The resulting glorious brouhaha earned him a sound roughing up on the field, which everyone present thoroughly enjoyed, and thus was born the game of rugby football.
All the weedy, Eton-type schools that played the genteel form of kicking-only football got together and created Association Football, which over time has given us today’s game of soccer. (You know, the one where players fall to the ground at the touch of a feather and roll around like babies.)
All the manly, strapping, Rugby-type schools that played the rougher, tougher, masculine form of football created Rugby Football, changing the shape of the “ball” to an oval, which was easier to throw.
American “Rugby”
In 1869, Princeton and Rutgers University played a game that today we’d find extraordinary, and not in a good way.
Two teams of 25 players each kicked and hit a round ball with hands and feet, trying to run the ball into either goal area.
In this wild west era of American “rugby,” the rules were whatever the home team made them out to be, which I find a suitably satisfying individualistic and American way of doing things.
Unfortunately, there are always those who decry uncertainty and viscerally crave the strictures of well-defined rules (boo), so colleges like Columbia, Rutgers, Yale, and Princeton got together and hammered out a set of standard rules.
Amazingly, players were still prohibited from carrying the ball even this recently.
The First Appearance of a Modern American Football-like Game
It wasn’t until 1875, following a game between Yale and Harvard, watching officials from Princeton University formulate what would be the beginning of modern American football.

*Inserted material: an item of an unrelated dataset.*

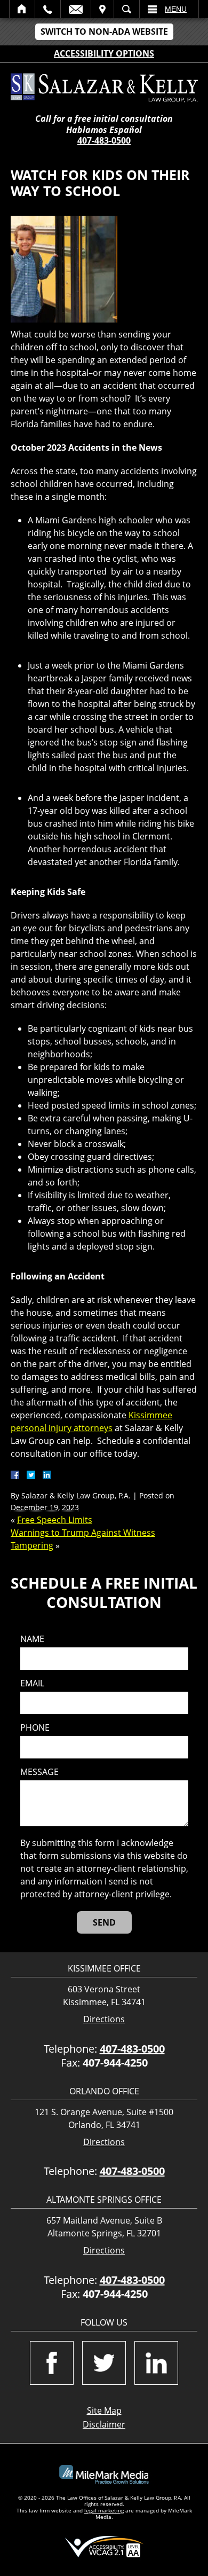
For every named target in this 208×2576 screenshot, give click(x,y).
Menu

These far-sighted individuals devised a set of rules that, although more closely related to Rugby Football than anything else, had the seeds that allowed the game to become something distinctly American, an all-new sporting experience.
The new rules and practices were quickly adopted by major American colleges across the country, in no small part due to a certain Mr. Walter Camp, a football enthusiast, and Yale player.
His contributions to the development of the sport were so extensive that, in my opinion, he is rightly called “the father of American Football.”
Frequently Asked Questions about Why American Football is Called Football
Why do some countries call football ” soccer”?
Actually, most folks call soccer “football” worldwide, a shortened form of the sport’s complete name, Association Football. “Soccer” probably comes from the “Association” part of the name and is akin to how “rugger” comes from the “Rugby” part of Rugby Football’s name.
Which countries call football ” soccer”?
Actually, only America calls football “soccer.” A 1980s backlash that began in the UK against America’s increasing use of the term “soccer” to distinguish the game from American Football meant that what was formerly a perfectly acceptable nickname for the sport suddenly became passé, even offensive.
Afterword: Why is American Football called Football?
Whether trying to dispossess the player with the “ball” by cudgeling him with a handy club, daintily kicking and feinting a faint like a modern-day Ronaldo, or running head-first into a beefy wall of burly men in northern England, or taking the opportunity to work off some steam on an American gridiron, many sports of very different games have gone under the umbrella of “football.”
However, the one thing they have all had in common is a love of getting an object from point A to point B in a team effort to defeat opponents and carry the day.